The 528th Bombardment Squadron is an inactive United States Air Force unit. It was last assigned to the 380th Bombardment Wing at Plattsburgh Air Force Base, New York, where it was inactivated on 1 July 1991.

The squadron was first activated during World War II. After training as a heavy bomber unit in the United States, it moved to the Southwest Pacific Theater, entering combat in May 1943, flying combat missions from Australia while attached to the Royal Australian Air Force, earning two Distinguished Unit Citations and a Philippine Presidential Unit Citation. In 1945 it moved forward to the Philippines, then to Okinawa. Following V-J Day, the squadron returned to the Philippines and was inactivated there in February 1946.

The squadron was activated in the reserves in 1947, becoming a corollary unit in 1949. The squadron was called to active service in May 1951 for the Korean War and its personnel used to fill out other units.

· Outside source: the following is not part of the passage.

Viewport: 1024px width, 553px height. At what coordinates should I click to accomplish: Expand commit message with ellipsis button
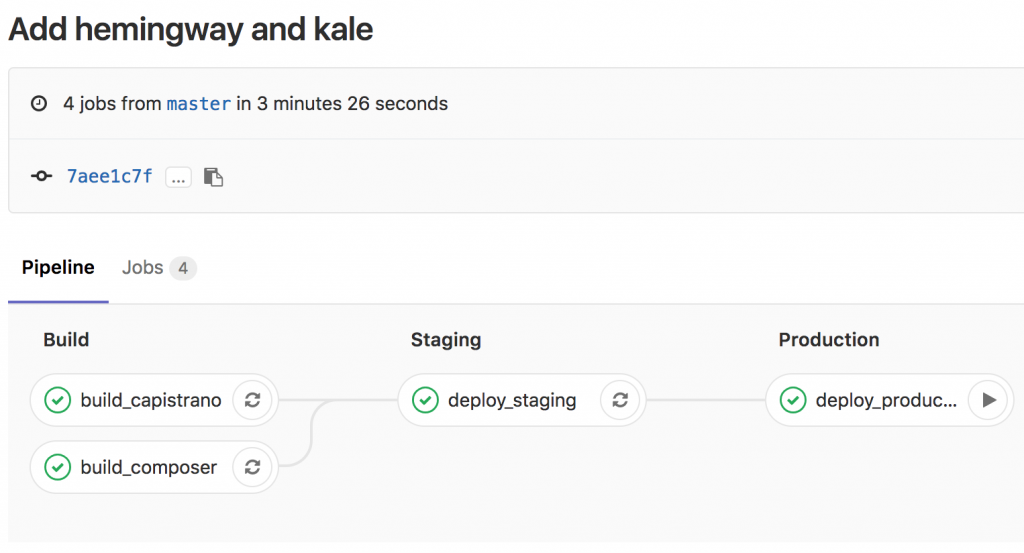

The squadron was activated at Plattsburgh in July 1955 as a Strategic Air Command bomber unit. At Plattsburgh, it successively flew Boeing B-47 Stratojets, Boeing B-52 Stratofortresses and General Dynamics FB-111 Aardvarks until inactivating when its planes were transferred to Tactical Air Command and modified for conventional operations.

==History==
===World War II===
The squadron was activated at Davis-Monthan Field, Arizona on 3 November 1942 as one of the four original squadrons of the 380th Bombardment Group. After training with Consolidated B-24 Liberators, the squadron moved to the Southwest Pacific Theater in April 1943.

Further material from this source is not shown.